具体的には玄関に犬がいる、ベットの横に猫がいる、男の子が階段にいる、ゴミが虫に見えるなど、リアルな幻視があります。出現したり消えたりなども繰り返しますので、ご本人にしてみれば困った状態となります。ご家族や介護者も見えない物が見えてしまうという状態に初めは戸惑うことでしょう。
しかし、本人にとっては本当のことなので、否定すれば傷ついてしまうことになり、否定が強いと更なる他の症状(暴言等)を助長することにもなりかねません。
本人が幻視を怖がっている場合には、追い出す振りをしながら声を掛けるなど、態度や言葉で示すことにより、見えているものが本人の中からいなくなることも多いようです。 本人が怖がらないようなものであれば、状況にもよりますが否定せず、肯定して話を合わせる方法も良いでしょう。
このように、対応については「否定でなく共感」がポイントとなります。
行動・心理症状が活発になりますと、ご本人のみならず、家族の日常生活に支障をきたし維持できない状態になることもあります。
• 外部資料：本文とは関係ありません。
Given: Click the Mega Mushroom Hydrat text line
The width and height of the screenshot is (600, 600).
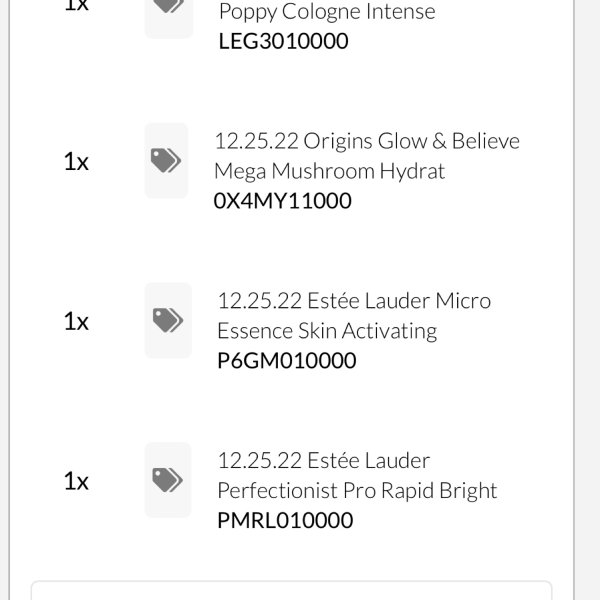Looking at the screenshot, I should point(329,171).
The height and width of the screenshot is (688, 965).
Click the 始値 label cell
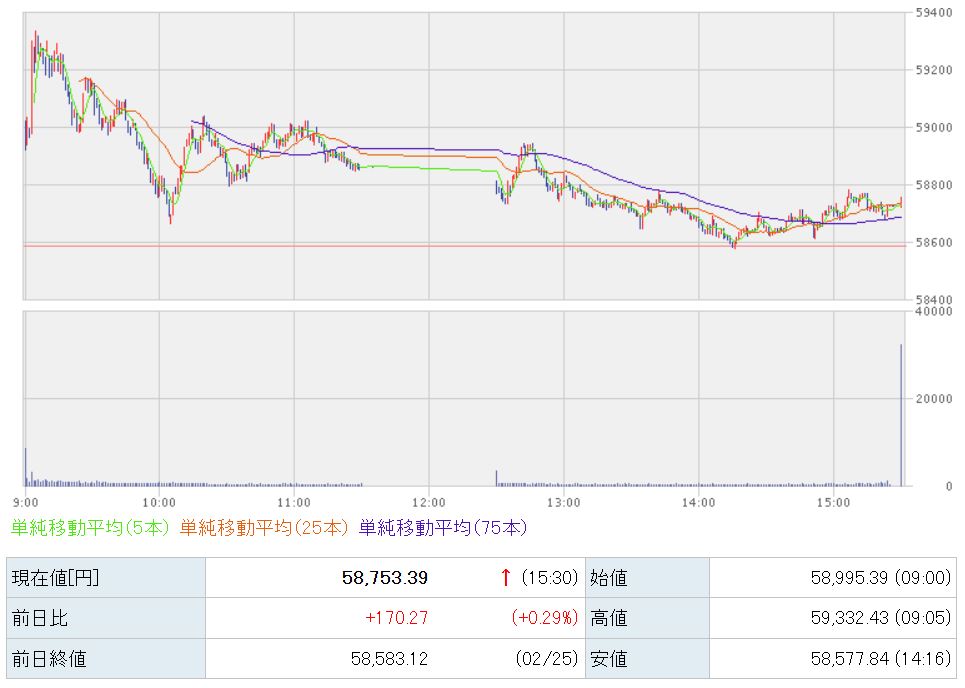tap(610, 577)
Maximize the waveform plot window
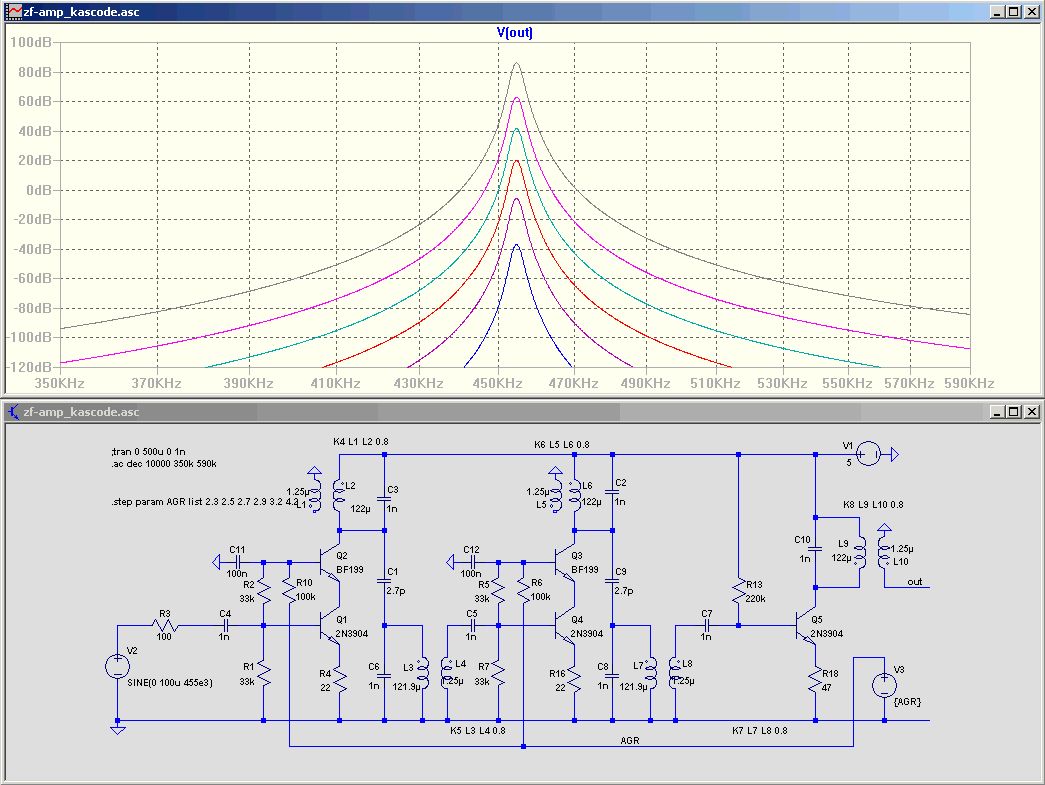Screen dimensions: 1045x785 [1013, 12]
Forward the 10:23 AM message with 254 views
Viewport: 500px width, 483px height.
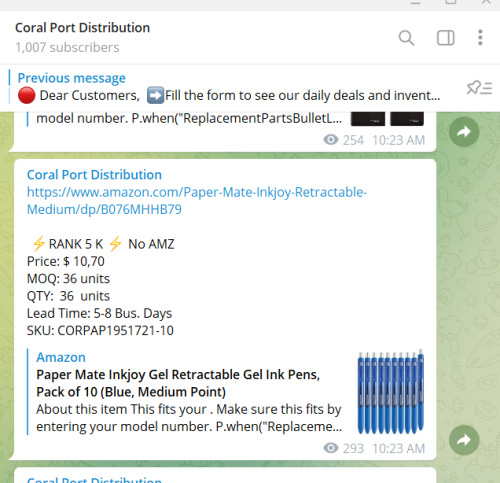pos(464,132)
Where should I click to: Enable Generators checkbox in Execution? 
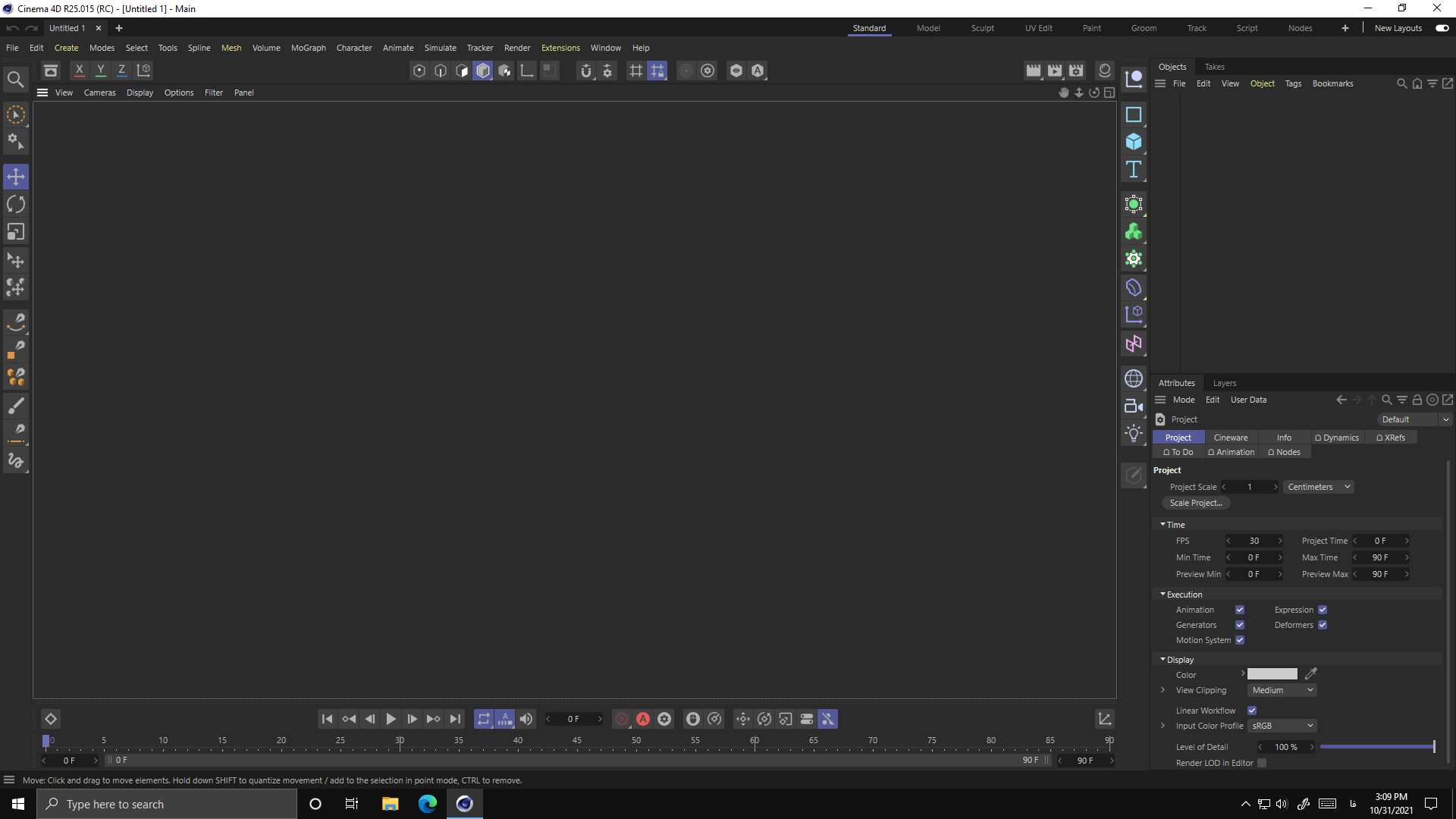click(x=1240, y=624)

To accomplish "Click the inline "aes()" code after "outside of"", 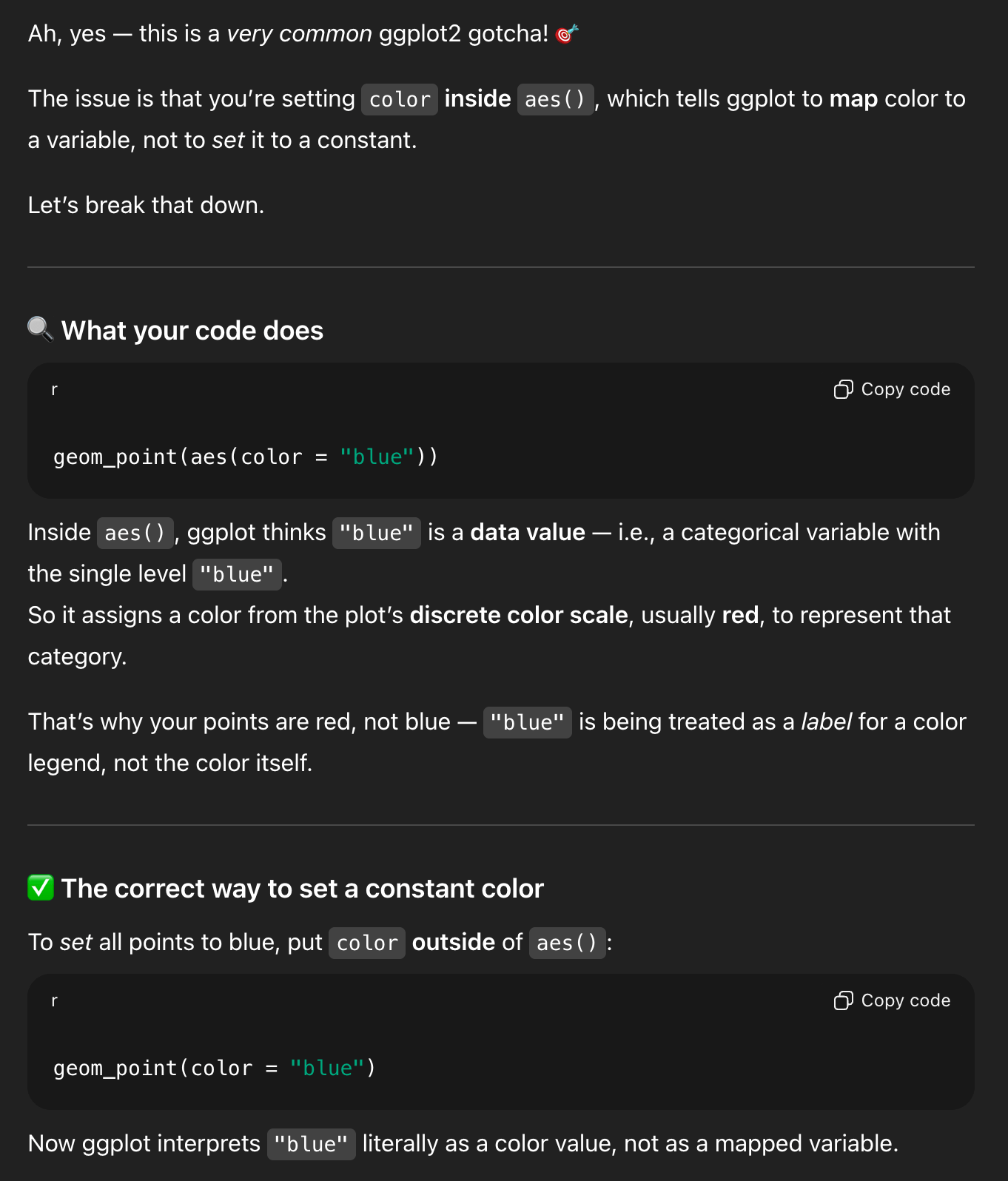I will pyautogui.click(x=567, y=943).
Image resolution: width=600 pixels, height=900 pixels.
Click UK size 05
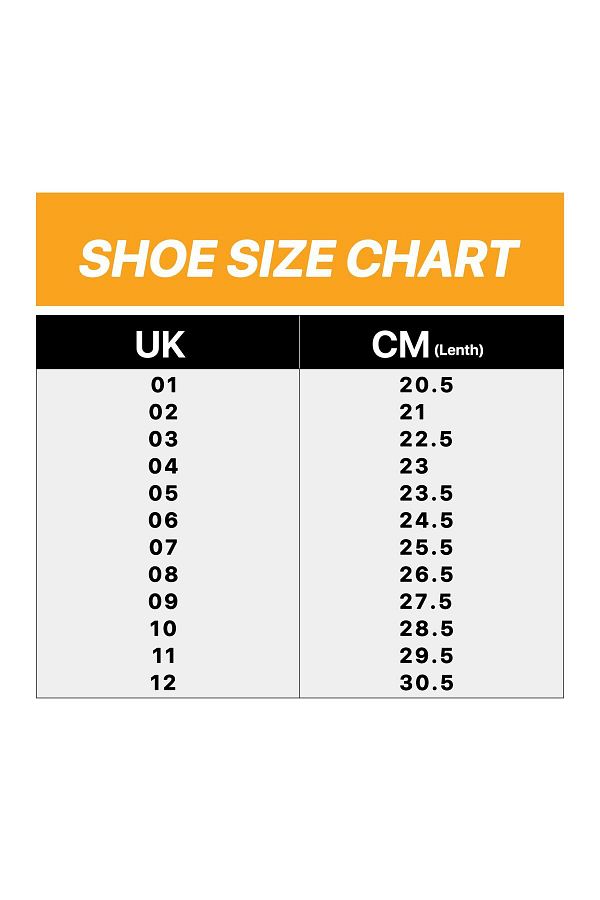pyautogui.click(x=164, y=493)
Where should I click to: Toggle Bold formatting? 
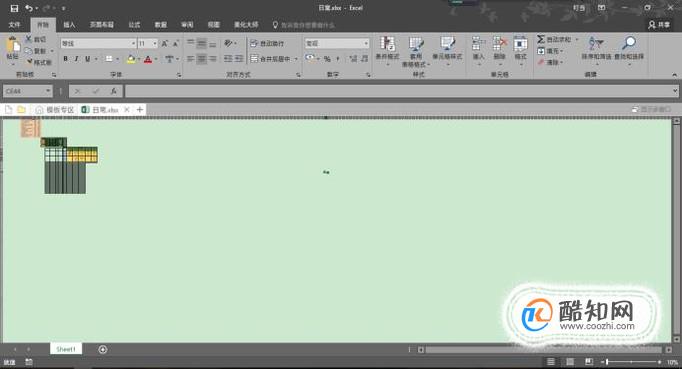65,59
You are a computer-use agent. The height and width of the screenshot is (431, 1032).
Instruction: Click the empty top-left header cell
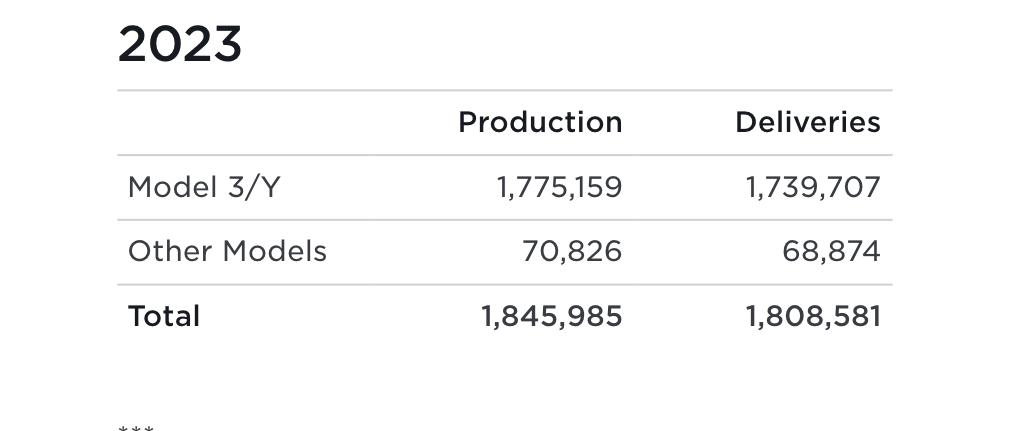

治療による改善の可能性も大きいですので、「早めに医療機関に相談」しましょう。
実際の相談としては、部屋に落ちている小さなゴミが虫に見えるようで、虫を手で払ったり、捕まえようとしている行為が一日中続いている。かかりつけ医に相談したら、すぐに専門病院で診てもらうよう勧められ~というような具体的なものが多くなっています。
また、認知症では幻聴は稀と報告されていますが、症状の出現には個人差がありますので、客観的によく観察することが必要です。